§ **Tasks to complete**:
a. Copy the rows exactly, starting at the line that contains "Given: Open the TODO tool window tab" and ending after the final row.
b. Continue the article about the EARN IT bill from the point where it stops.

The ridiculously named EARN IT bill – the Eliminating Abuse and Rampant Neglect of Interactive Technologies Act – has made it through committee stage.

Like many measures designed to tackle Child Sexual Abuse Material (CSAM), the bill is well intentioned, but could have some very significant unintended consequences. These may include making it harder to prosecute offenders, and making end-to-end encryption less available …

Background

The bill was first proposed back in 2019, and concerns were raised that it could threaten end-to-end encryption.

The acronym is intended to suggest that tech companies should be required to “earn” the right to Section 230 protections, which mean that companies proving communication platforms can’t be held legally liable for things posted by users.

Reuters reports that the bill seeks to impose conditions on this protection, and that providing a backdoor to encryption is believed to be one of them.

Bill co-sponsor Senator Lindsey Graham has previously called on Apple to break the strong encryption used to protect iPhones.

Three concerns about the EARN IT bill

CNN reports that the bill has now made it through committee, despite concerns.

A controversial bill targeting how tech platforms and websites handle child sexual abuse material cleared a key hurdle on Thursday as a Senate panel voted to approve the legislation despite vocal objections from civil rights groups who say the proposal as written will backfire and harm all internet users.

Three separate concerns have been raised:

Threat to encryption

If the law says that online platforms are responsible for CSAM material stored on them unless they proactively take steps to remove it, it could be argued that allowing end-to-end encryption would prevent them complying with the law – and therefore oblige them to cease offering messaging services that use it.

The bill has been slightly amended in an attempt to allay this concern, but critics say it doesn’t go nearly far enough (emphasis ours).

In response to concerns that the EARN IT Act could allow government officials to ban encryption, the bill’s co-authors added a provision that prohibits encryption from being used as the sole justification for CSAM lawsuits.

But that won’t be enough, the civil society groups wrote in their Tuesday letter. A platform’s support for encryption could easily be cited in a lawsuit in a guilt-by-association manner, with its mere existence serving as suggestive evidence of a website’s wrongdoing. And that, the groups said, “will serve as a strong disincentive to deploying encrypted services in the first place.”

§ **Available records**:
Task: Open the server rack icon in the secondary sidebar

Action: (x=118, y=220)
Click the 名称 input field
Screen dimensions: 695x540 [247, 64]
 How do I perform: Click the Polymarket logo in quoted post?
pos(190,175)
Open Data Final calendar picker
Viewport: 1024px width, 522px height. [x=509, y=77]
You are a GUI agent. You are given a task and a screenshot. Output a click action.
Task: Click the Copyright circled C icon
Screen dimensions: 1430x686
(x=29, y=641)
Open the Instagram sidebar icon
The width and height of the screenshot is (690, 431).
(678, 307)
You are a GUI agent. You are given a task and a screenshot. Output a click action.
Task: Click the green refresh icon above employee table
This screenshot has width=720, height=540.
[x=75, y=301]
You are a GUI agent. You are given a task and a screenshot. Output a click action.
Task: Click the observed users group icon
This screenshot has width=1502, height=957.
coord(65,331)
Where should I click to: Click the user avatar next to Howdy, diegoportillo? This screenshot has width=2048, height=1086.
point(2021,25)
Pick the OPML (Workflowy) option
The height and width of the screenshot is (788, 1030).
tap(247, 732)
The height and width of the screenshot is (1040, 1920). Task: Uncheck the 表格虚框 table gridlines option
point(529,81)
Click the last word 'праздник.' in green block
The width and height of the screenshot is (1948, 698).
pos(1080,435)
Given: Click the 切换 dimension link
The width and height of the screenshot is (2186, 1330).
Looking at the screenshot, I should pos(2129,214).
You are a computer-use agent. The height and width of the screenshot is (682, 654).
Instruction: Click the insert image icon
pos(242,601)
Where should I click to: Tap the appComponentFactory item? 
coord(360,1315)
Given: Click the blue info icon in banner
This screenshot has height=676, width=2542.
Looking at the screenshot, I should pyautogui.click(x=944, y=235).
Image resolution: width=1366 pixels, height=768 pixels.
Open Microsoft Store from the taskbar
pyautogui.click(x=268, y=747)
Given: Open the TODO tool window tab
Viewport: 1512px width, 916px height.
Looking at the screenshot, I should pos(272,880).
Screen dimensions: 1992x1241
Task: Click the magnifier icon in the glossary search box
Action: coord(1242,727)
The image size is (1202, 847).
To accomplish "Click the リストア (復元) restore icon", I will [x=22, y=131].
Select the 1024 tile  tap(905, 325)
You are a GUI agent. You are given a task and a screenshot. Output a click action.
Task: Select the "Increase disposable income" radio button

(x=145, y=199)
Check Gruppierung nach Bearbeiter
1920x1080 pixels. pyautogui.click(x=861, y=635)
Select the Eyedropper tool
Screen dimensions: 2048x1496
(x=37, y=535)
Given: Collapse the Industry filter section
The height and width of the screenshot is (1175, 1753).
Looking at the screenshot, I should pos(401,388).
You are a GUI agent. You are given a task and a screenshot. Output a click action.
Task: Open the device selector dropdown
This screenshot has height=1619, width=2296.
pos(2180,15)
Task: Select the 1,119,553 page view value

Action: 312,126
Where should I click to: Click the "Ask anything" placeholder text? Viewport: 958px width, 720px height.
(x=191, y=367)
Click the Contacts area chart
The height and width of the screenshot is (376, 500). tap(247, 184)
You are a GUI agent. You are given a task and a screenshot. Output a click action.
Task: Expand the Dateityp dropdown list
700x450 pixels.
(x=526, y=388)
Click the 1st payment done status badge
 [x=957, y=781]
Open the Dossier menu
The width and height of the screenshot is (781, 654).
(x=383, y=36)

§ **Solved problems**:
a.
Given: Open the TODO tool window tab
Viewport: 1512px width, 916px height.
Looking at the screenshot, I should pos(272,880).
Screen dimensions: 1992x1241
Task: Click the magnifier icon in the glossary search box
Action: coord(1242,727)
The image size is (1202, 847).
To accomplish "Click the リストア (復元) restore icon", I will [x=22, y=131].
Select the 1024 tile  tap(905, 325)
You are a GUI agent. You are given a task and a screenshot. Output a click action.
Task: Select the "Increase disposable income" radio button

(x=145, y=199)
Check Gruppierung nach Bearbeiter
1920x1080 pixels. pyautogui.click(x=861, y=635)
Select the Eyedropper tool
Screen dimensions: 2048x1496
(x=37, y=535)
Given: Collapse the Industry filter section
The height and width of the screenshot is (1175, 1753).
Looking at the screenshot, I should pos(401,388).
You are a GUI agent. You are given a task and a screenshot. Output a click action.
Task: Open the device selector dropdown
This screenshot has height=1619, width=2296.
pos(2180,15)
Task: Select the 1,119,553 page view value

Action: 312,126
Where should I click to: Click the "Ask anything" placeholder text? Viewport: 958px width, 720px height.
(x=191, y=367)
Click the Contacts area chart
The height and width of the screenshot is (376, 500). tap(247, 184)
You are a GUI agent. You are given a task and a screenshot. Output a click action.
Task: Expand the Dateityp dropdown list
700x450 pixels.
(x=526, y=388)
Click the 1st payment done status badge
 [x=957, y=781]
Open the Dossier menu
The width and height of the screenshot is (781, 654).
(x=383, y=36)

b.
Could make prosecuting offenders more difficult

A letter Tuesday by dozens of groups including the American Civil Liberties Union, Human Rights Campaign and the Wikimedia Foundation (the organization behind Wikipedia) said the bill could actually result in a lack of accountability for people spreading CSAM online.

If a state law forces websites “to monitor or filter their users’ content so it can be turned over to the government for criminal prosecution, the provider becomes an agent of the government and any CSAM it finds could become the fruit of an unconstitutional warrantless search,” the letter said.

The law could be different in every state

As written, the bill doesn’t tell platform providers what they need to do. Rather, it leaves the exact standard they have to meet to be determined at state level. This could result in a chaotic patchwork of 50 different requirements, and could put at risk anyone with a website or blog that allows comments.

If a state, let’s say New York, enacted a law saying that any interactive computer service … doesn’t remove CSAM within one hour of it being posted is liable for damages up to $1 million, a church with that type of interactive website could be strictly liable under that New York law.

9to5Mac’s Take

CSAM is utterly abhorrent, so it’s natural to want to take whatever measures we can to limit its spread. However, history is littered with examples of unintended consequences to well-intentioned laws.

For example, three strikes laws have been shown to dramatically increase homicides, because if an offender risks life imprisonment for a relatively minor offense, killing a witness or a cop reduces their chances of getting caught without lengthening their jail sentence if they do.

Lawmakers are often frighteningly ignorant when it comes to technology, so the risk of unintended consequences is particularly high in the case of tech law. A specific clause stating that the use of end-to-end encryption shall have no bearing on liability would remove that concern (though the other two issues would also need to be addressed).

Apple famously hit similar risks of unintended consequences when it announced its own CSAM measures, which it later had to put on hold. Currently the company’s approach appears to be to say nothing and hope the issue goes away.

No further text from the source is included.